The Design Challenge
Expo Milano 2015 was a universal exposition that hosted over five thousand events in six months. The organizers had contracted with several mobile service providers to deploy stations throughout the expo area to provide complete mobile service coverage for the event. In addition, Italian government security services relied on mobile base stations strategically placed throughout the expo to ensure communications for the event, including the public safety network (Figure 1). 

Fig1

However, the lobe of one of the mobile service antennas directly interfered with the communication signals of a critical security control base station and the issue had to be resolved immediately as the expo was opening in less than a month. RF Microtech was asked to provide a validated full-wave electromagnetic (EM) simulation of a 2-port ultra-wideband (UWB) filter that could reject all five mobile service bands with greater than 35 dB of rejection. Furthermore, the filter had to ensure 80 MHz to 6 GHz wide-band transmission with insertion losses less than 2 dB RF Microtech’s client, H3G, also required that the device fit within a 1x1x0.2 meter enclosure, while still providing acceptable levels of coexistence to 6 GHz without signal degradation. The validated EM simulation had to be delivered within two weeks and the complete deployable device by the time the expo opened.

The Solution
The RF Microtech design team immediately went to work developing a circuit model of five independent notched-band filters (NBFs) cascaded along a transmission line (Figure 2).

Fig2

The team chose NI AWR Design Environment, specifically Microwave Office circuit design software, for this time-critical project. Each independent filter was designed as a 4th or 5th order NBF, composed of several cascaded stages of N shunt resonators. The individual filter specifications required that the filter resonators’ high unloaded Qs be > 1000, with the additional challenge of having no spurious modes under 6 GHz. Each of the transmission line and filter sections were then implemented in ANSYS HFSS full-wave electromagnetic (EM) analysis tool. The S11 and S21 results (Figure 3) corresponded well with the initial circuit simulation.

Fig3

To save optimization time in the full-wave simulator, the simulation results of the filters and interconnecting transmission line blocks were imported back into Microwave Office for several optimization trials, which required over 17 Touchstone blocks with 16 transmission line connections to be imported from HFSS into Microwave Office, the goal being to reduce the overall insertion loss by improving the return loss between filter sections using properties of the connecting transmission lines. After completing the optimization of the transmission line segments (Figure 4), the entire filter was imported into HFSS for a validating full-wave simulation. With the deadline closing and the design validation results looking promising, the filter was fabricated and tested.

Fig4

Why NI AWR Design Environment

With a single full-wave simulation of the entire filter structure requiring a minimum of 46 hours—over 36.5 percent of the available project window—Microwave Office circuit simulation features were heavily relied upon to optimize filter and transmission line structures to meet the steep performance requirements. The resulting comparison of the Microwave Office circuit simulation, the full-wave EM validation, and the final fabricated filter, as shown in Figure 5, demonstrates the highly accurate, while still rapid, effectiveness of Microwave Office circuit optimization.

Fig5

RF Microtech’s urgent needs were well met by the high quality yet fast Microwave Office circuit simulation tool and its compatibility with HFSS EM simulation enabled the successful completion of a complex filter design in a fraction of the time such a project would normally take. Using Microwave Office software cut simulation time by 90 percent compared to exclusively using a full-wave EM simulation flow.

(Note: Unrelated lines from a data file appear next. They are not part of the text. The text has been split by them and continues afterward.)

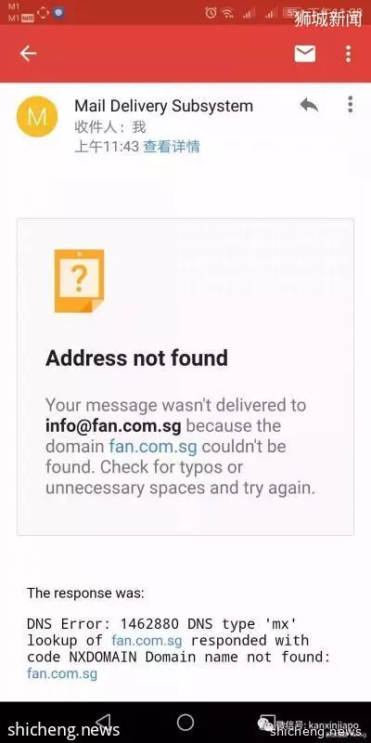371x743 pixels.
Task: Tap the recent apps button in navigation bar
Action: 266,723
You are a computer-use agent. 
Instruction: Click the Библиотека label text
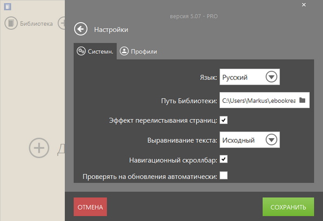pyautogui.click(x=37, y=24)
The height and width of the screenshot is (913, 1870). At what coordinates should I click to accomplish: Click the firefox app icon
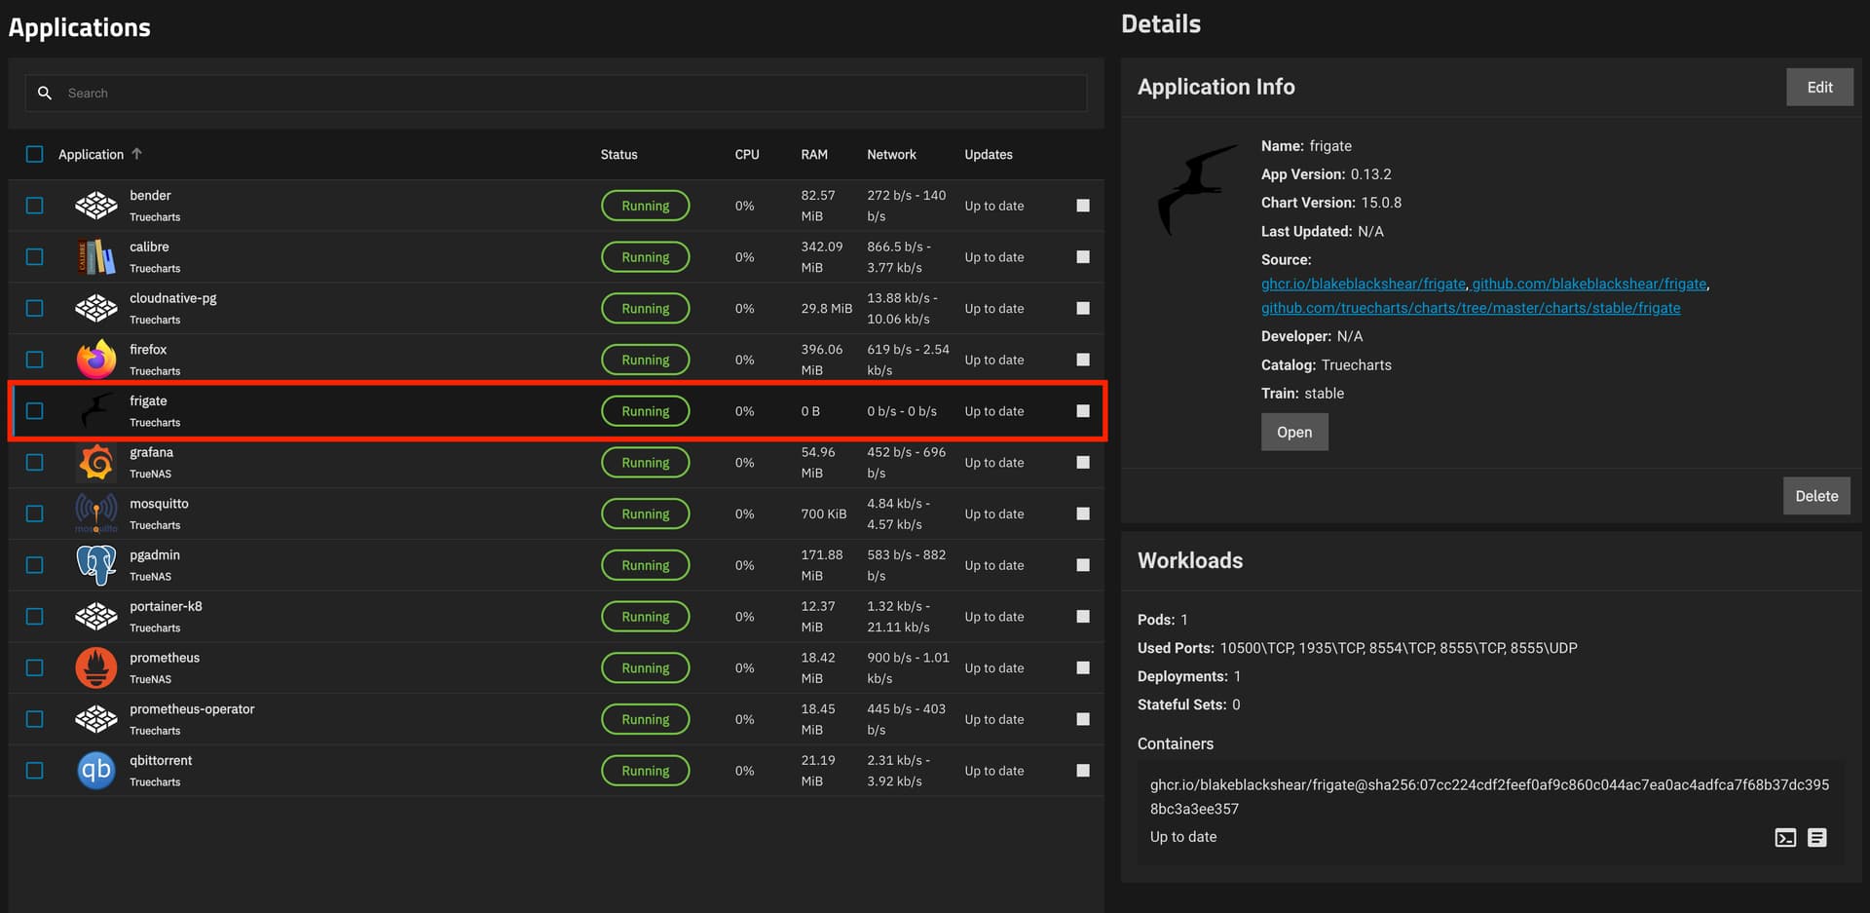pyautogui.click(x=96, y=360)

The final filter design was evaluated by both H3G and the Italian government, who found the final product (Figure 6) satisfactory for their needs.

Fig6

Company Profile
SorrentinoRF Microtech, Perugia, Italy, is a service company developing custom RF and microwave products for industries and system integrators. The company covers all areas of RF and microwave technology and offers innovative solutions for the most demanding applications in the areas telecommunication, aerospace, defense and security, safety, medical, manufacturing industry, logistics, and localization. RF Microtech was founded in 2007 as a spin-off out of the University of Perugia by Professor Roberto Sorrentino and his group of former students in the microwave engineering laboratory of the Department of Electronic and Information Engineering.